▶ Required action:
From the line containing "Task: Open more options for Smoke-away's post" to the end of the records below, output each line exactly; include both ends and nothing else.

(Beginning of Provided material)

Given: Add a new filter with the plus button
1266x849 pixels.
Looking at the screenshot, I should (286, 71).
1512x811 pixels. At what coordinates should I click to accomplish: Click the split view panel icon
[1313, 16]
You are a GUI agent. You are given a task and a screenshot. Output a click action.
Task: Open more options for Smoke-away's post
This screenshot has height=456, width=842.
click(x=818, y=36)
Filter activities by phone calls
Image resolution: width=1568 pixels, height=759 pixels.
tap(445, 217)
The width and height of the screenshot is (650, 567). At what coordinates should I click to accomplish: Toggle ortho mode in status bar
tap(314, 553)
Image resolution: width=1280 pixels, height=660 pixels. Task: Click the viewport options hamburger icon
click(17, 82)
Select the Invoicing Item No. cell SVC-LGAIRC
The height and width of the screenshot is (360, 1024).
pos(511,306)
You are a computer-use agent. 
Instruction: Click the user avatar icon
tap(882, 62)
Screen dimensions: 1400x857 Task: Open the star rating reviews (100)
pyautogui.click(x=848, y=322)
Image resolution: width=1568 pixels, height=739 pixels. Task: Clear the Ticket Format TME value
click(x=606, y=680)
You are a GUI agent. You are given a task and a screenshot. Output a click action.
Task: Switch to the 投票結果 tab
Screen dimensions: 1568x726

(End of Provided material)

▶ Answer:
Task: Open more options for Smoke-away's post
This screenshot has height=456, width=842.
click(x=818, y=36)
Filter activities by phone calls
Image resolution: width=1568 pixels, height=759 pixels.
tap(445, 217)
The width and height of the screenshot is (650, 567). At what coordinates should I click to accomplish: Toggle ortho mode in status bar
tap(314, 553)
Image resolution: width=1280 pixels, height=660 pixels. Task: Click the viewport options hamburger icon
click(17, 82)
Select the Invoicing Item No. cell SVC-LGAIRC
The height and width of the screenshot is (360, 1024).
pos(511,306)
You are a computer-use agent. 
Instruction: Click the user avatar icon
tap(882, 62)
Screen dimensions: 1400x857 Task: Open the star rating reviews (100)
pyautogui.click(x=848, y=322)
Image resolution: width=1568 pixels, height=739 pixels. Task: Clear the Ticket Format TME value
click(x=606, y=680)
You are a GUI agent. You are given a task and a screenshot. Output a click action.
Task: Switch to the 投票結果 tab
Screen dimensions: 1568x726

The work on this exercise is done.